Could you please share the .dxf source of a gear here or to firstname.lastname@example.org?
FWIW, I usually find myself resorting to:
- load dxf into Inkscape
- save out as pdf
- open pdf in Freehand
- export as pdf from Freehand
- open pdf in Inkscape and save out as svg
It would be nice if we could get Carbide Create to stitch such together automagically — it should be a simple problem.
Small Gear.dxf (115.9 KB)
Thanks Will. I uploaded the real life example I started with. I’ve continued with some more experiments where I open a dxf file. The true circles, rectangular and trapazoidal objects (I think) all load allowing all types of offset directions to be used for toolpath. Objects with curves such as gears load but even after closing all the open connections and trimming all the extra lengths back to a clean object they only allow “no offset” to be used for the toolpath. I also notice these objects load in a purple color vs the black outline for circles, rectangles… Perhaps its a limitation of the software that these types of objects cannot be recognized as having an “inside” or “outside”.
The .dxf had multiple paths stacked as well as some extraneous nodes which probably confused things.
Once I simplified it down to two paths which I combined into a single composite object it seemed to work okay in Carbide Create (might want to split them in the SVG).
small gear.c2d (114.2 KB)
Really surprising (annoying) to me that such a small part has such a large filesize — comes of being made up of lots of little lines and no real curves.
There are some gear creating tools listed on the wiki: http://www.shapeoko.com/wiki/index.php/CAM#Gears — if the plans are well-documented might be that you could easily create replacements using a better tool.

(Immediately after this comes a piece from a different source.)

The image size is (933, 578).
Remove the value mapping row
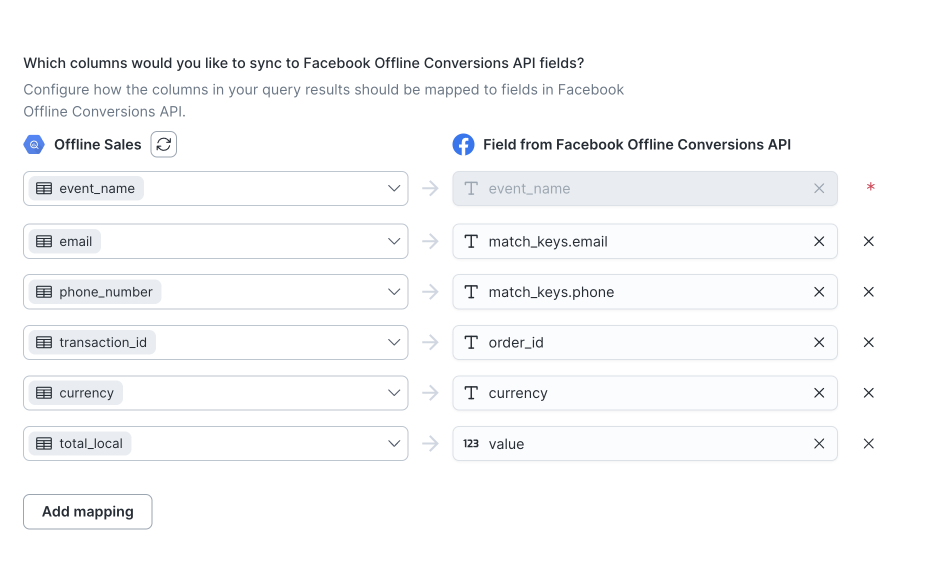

Alternately, you could use clockit: Free 3D Clock Designer http://www.shapeoko.com/forum/viewtopic.php?f=6&t=6284 (listed at: http://www.shapeoko.com/wiki/index.php/CAD#Special_Purpose )
Wow! Thank you so much for your help. It will take me quite a while to work through these suggestions and I’m very appreciative of the guidance. It’s very encouraging to me to know what I was trying to do can be done and isn’t a limitation of the carbide create program. I just need to learn more and find the right tools to get cleaner objects created. Thanks again.
OK, I think the thing you said that was the most helpful was the issue with the object consisting of little lines and curves. I have tried a few 2d options so far and currently am liking DraftSight. I was going through the process of meticulously taking the dxf file I purchased for the clock plans and zooming in and trimming and extending lines on gears. Very painful and inaccurate. The object still consisted of multiple lines and arcs afterwards. This morning I took one of those same gears and found an edit polyline function that allowed all the lines and arcs to be converted and joined into a single smooth polyline in just a few seconds. The resulting object worked perfectly for toolpath selection in carbide create. Thanks so much. I also looked at the clock designer and had previously looked at Matthew Wandel’s gear creater program. At this point I’m not ready to design my own gears. I’m trying to build a couple to get the concepts down before I get creative and come up with my own concepts. lisaboyer.com is where I purchased a dxf file from. Her husband’s page on her website has some incredible stuff he’s deigned and sells plans for. Have a Happy Christmas and thanks for being so helpful on the forum.
I’m glad that was helpful (I was worried about it being perceived as catty / critical). Please let us know if there’s anything else which you need or are curious about!